Süleyman'ın Mührü
Yüzük kimdeyse Süleyman Odur
nazanss.blogspot.com
Sizlere
biraz efsane, biraz hikâye birazda bildiklerim den bir şey anlatacağım.
Filmlere konu oldu.
Tiyatrolarda
oynandı. En çokta hak arasında bu kadar asırlar geçmesine rağmen tekrarlanan
bir söz olarak bu günlere kadar geldi. Birinde bir şey varsa denilir ki;
Mühür
kimde ise kral odur. İyide bu nedir? Mühür kimin mühürüdür?
Mühürle
nasıl kral olunuyor.
Merak
diyorum ya merak… Hemen öğrenmek lazım… İşin aslı nedir? Değil mi efendim ne
değildir?
Araştırmaya
başlayınca benim çok sevdiğim bir konu çıktı ortaya. Daha geçenlerde bir
kanalda Hazreti Süleyman’la Saba Melikesi Belkıs’ın aşkını anlatan bir film
izlemiştim. Bayılmıştım üstelik hoşluğuna. Tamam dedim tam benim araştıracağım
öğreneceğim ve öğrendikten sonra da aktaracağım bir konu. Mühür eşittir Hazreti
Süleyman…
Hazreti
Süleyman Eşittir Saba Melikesi Belkıs.
(Bu
büyük aşkı sonra başka bir yazımda anlatacağım.)
Keyiflendim.
Ben yazı yazarken sevdiğim konuları da işliyorsam değmeyin keyfime kendimi
yitiririm.
Onlar
olurum. Onlarla olurum. Onların olduğu yerlere giderim, onların içtiklerinden
içerim yediklerinden yerim. Ya da öyle hissederim. Ben Topkapı Şifresini
yazarken Bizans imparatorunun Ayasofya’yı yaptırdıktan sonra bağırdığını
okumuştum.
“Yendim
seni Süleyman” demişti.
Süleyman
önemli biri… Çocukluğumuzdan beri biliriz. Süleyman beş yüz yıl yaşamıştır.

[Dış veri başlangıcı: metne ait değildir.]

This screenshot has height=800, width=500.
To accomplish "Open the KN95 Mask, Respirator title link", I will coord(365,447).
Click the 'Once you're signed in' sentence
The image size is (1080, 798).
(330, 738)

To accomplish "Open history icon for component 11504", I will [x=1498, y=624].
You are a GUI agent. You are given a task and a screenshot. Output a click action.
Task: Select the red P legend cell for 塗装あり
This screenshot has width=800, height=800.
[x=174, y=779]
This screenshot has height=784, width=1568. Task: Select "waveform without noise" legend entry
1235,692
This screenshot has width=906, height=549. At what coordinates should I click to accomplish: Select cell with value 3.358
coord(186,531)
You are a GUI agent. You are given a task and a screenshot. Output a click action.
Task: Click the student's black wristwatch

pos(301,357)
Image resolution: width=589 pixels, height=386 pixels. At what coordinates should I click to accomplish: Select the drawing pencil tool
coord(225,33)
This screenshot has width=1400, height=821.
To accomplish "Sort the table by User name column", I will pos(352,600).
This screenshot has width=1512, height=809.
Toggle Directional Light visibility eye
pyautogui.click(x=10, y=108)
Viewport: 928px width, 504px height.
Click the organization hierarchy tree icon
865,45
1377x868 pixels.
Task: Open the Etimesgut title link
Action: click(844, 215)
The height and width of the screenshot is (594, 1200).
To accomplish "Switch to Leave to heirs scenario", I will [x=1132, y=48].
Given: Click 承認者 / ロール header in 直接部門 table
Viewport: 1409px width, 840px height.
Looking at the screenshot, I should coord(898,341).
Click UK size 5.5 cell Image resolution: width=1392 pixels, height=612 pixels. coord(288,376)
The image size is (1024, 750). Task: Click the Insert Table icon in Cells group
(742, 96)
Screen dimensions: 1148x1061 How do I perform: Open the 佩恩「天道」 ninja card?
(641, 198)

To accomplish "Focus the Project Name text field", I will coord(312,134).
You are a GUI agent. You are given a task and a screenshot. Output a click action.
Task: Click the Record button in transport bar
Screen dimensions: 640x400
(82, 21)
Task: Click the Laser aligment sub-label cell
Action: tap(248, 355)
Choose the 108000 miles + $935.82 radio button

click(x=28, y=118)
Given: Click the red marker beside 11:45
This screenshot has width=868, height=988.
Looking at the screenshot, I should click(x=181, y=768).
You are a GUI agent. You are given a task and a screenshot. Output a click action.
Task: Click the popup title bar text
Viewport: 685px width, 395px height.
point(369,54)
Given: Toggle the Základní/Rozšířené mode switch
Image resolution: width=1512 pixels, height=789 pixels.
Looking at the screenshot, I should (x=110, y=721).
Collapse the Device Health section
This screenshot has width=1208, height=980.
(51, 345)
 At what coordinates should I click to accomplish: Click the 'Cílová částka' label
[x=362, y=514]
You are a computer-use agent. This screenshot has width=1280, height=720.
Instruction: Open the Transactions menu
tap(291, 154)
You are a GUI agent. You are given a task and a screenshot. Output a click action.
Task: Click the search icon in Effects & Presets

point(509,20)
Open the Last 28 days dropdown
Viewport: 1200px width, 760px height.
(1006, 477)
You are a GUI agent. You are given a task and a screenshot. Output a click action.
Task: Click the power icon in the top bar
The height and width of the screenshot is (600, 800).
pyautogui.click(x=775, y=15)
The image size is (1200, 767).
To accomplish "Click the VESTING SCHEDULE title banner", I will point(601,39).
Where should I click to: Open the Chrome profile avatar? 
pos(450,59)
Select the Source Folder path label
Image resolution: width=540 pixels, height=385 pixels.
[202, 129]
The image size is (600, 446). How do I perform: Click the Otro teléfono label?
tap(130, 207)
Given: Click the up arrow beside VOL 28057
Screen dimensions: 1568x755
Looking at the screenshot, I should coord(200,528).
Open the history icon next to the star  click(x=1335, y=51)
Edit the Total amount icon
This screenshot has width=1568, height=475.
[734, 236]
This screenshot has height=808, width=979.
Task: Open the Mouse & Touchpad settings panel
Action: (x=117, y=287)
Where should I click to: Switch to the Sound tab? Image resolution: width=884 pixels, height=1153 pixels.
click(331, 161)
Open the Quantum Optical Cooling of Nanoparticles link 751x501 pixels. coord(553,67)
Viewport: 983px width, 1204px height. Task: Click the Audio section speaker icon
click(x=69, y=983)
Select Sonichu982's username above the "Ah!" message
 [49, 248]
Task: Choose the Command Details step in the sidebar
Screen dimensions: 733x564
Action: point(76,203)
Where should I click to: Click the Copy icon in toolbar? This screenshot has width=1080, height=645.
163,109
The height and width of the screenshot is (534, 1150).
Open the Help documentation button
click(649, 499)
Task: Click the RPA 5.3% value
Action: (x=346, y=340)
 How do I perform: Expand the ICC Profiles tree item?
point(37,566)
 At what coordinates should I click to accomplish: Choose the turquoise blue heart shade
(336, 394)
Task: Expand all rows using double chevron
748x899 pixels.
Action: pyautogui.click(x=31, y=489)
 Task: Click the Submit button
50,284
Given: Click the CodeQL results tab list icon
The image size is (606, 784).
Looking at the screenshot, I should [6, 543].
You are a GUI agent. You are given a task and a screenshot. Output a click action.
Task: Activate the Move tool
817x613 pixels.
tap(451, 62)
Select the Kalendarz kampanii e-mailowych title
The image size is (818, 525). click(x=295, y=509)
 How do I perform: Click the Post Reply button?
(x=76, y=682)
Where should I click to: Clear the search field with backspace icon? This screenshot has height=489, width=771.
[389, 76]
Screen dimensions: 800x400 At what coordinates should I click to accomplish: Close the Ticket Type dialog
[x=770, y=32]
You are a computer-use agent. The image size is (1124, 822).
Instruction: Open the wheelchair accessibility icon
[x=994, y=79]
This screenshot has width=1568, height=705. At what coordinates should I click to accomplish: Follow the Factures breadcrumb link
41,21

Süleyman kuşlarla konuşurmuş. Süleyman bütün mahlûkatlarla konuşurmuş, onları
görürmüş, onlarla dost ya da düşman olurmuş.
O farklıymış.
Şimdi
de hikâyeyi anlatayım sizlere. İnsanların üç gözü varmış biliyor musunuz? Yani
lafın gelişi hani üçüncü gözü açık bunun diye bir şeyler der bilenler işte o
zamanlarda; bir kral yaşarmış. Bu sadece yeryüzünün değil gökyüzünün de
kralıymış. Üstelik hem kral hem peygambermiş. O herkese hükmedermiş üstelik.
İnsanlara
hayvanlara üç harf isimlilere herkese… Bu kral Hazreti Süleyman’mış. Bunun bir
yüzüğü varmış. Bu yüzük aynı zamanda da mühürmüş. Yani Hz.Süleymanın
mührürüymüş.
Mühür
çok önemliymiş. Hatta sihir gibi düşünmek lazım, büyü gibi de olabilir. Ama en
önemlisi Allah’ın ona verdiği bir lütuf olarak bilmek gerekliymiş. Herkes
ondaki bu mühür yüzüğü ve onun kudretini bilirmiş.
Burada
ben yine parentez içinde bir şeyler ilave edeceğim.
(Süleyman
Peygamber’e ait olduğu söylenen sihirli yüzük. Taşı, üst üste yerleştirilen iki
eşkenar üçgen biçimindeydi. Süleyman Peygamber’in, bu yüzükle tüm yaratıklara
hükmettiği, Yahudilere göreyse, altı köşeli bir yıldızı andıran yüzüğün
köşelerinde Musa, Harun, Yakub, Davud, İshak ve İbrahim peygamberlerin adının
kazılı olduğu rivayet edilir. Efsaneye göre, Süleyman Peygamber, bir gün
yıkanırken, yüzüğü bir dev çalar ve 40 yıl egemenlik sürüp sonunda yüzüğü
denize düşürür. Yüzüğü yutan balığın karnını yaran Süleyman Peygamber, tahtına
yeniden kavuşur.)
Bir
gün olanlar olmuş ve Hazreti Süleyman bu yüzüğü kaybetmiş. Oysa bu yüzüğü çok
ama çok mecbur olmadıkça parmağından çıkartmazmış. Ondan sonra olanlar olmuş.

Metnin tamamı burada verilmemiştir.